Figure 6. Identification of candidate TFs.

a, tSNE analysis of ATAC-seq chromatin accessibility.

b, Heatmap plots representing the frequencies of the most enriched TF motifs in regions of increased accessibility (relatively more open in first group than second group, DEseq2 raw P-val < 0.05). Scale, motif frequencies (%).

c, TF footprints derived from ATAC-seq reads over representative TF motifs within accessible ATAC-seq regions.

d, Genome-browser tracks depict ATAC-seq chromatin accessibility and TF occupancy. Peak calls indicated below each track. ** indicates DEseq2 raw p-val ≤ 0.01 in comparison between Bcl6^f/fPrdm1^f/f Cre^CD4 T_FH-like and Prdm1^f/f Cre^CD4 T_FH.

e, Gene expression of Runx1, Runx2, and Runx3 from RNA-seq data of LCMV_Arm infected mice or KLH-gp₆₁ immunized mice. Each data point was collected from three (LCMV_Arm) or four (KLH-gp₆₁) independent experiments.

f, Genome-browser tracks depict BCL-6 ChIP-Seq peaks at RUNX2, RUNX3, and KLF2 loci. Peak calls indicated below each track.

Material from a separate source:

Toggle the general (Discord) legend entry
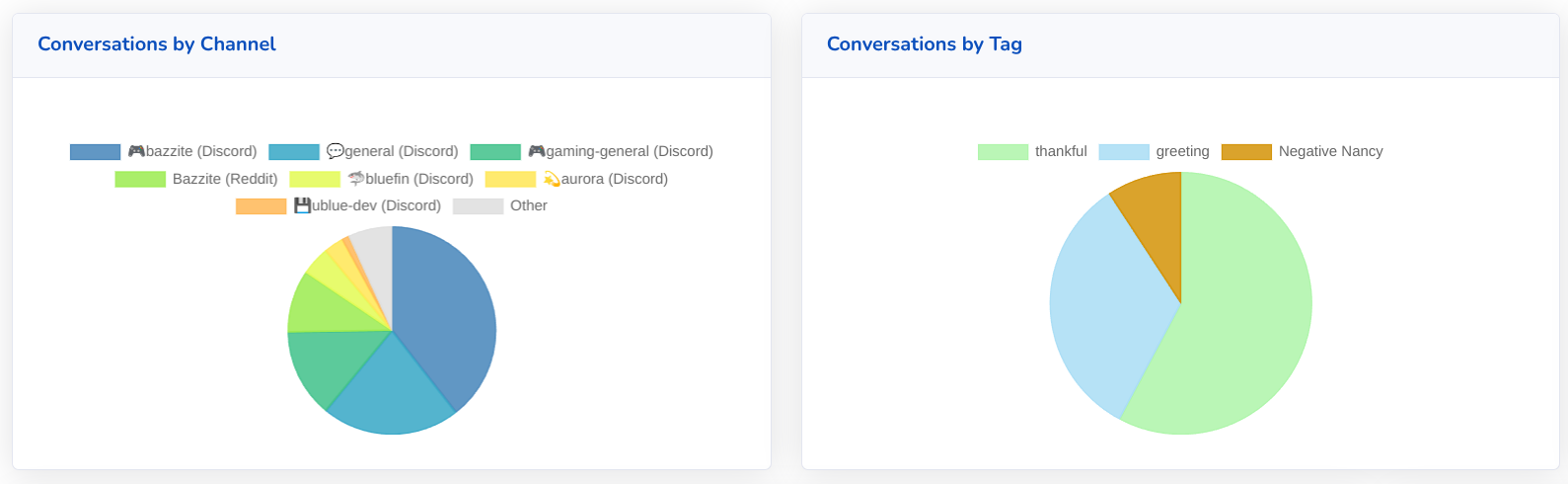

g,i. ChIP-qPCR analysis of Bcl-6 at Runx2 E1, E2 and E3, Runx3 E1, or Klf2 P1 and DE among chromatin prepared from CXCR5^hi T_FH cells as shown in Fig.5e. Three independent experiments were performed. Each data point is from an independent experiment (n=3) and presented as a percent of input. Data are mean ± s.e.m., unpaired two-tailed Student’s t-test.

h, Gene expression of Klf2 from RNA-seq data of LCMV_Arm infected mice or KLH-gp₆₁ immunized mice. Each data point was collected from three (LCMV_Arm) or four (KLH-gp₆₁) independent experiments.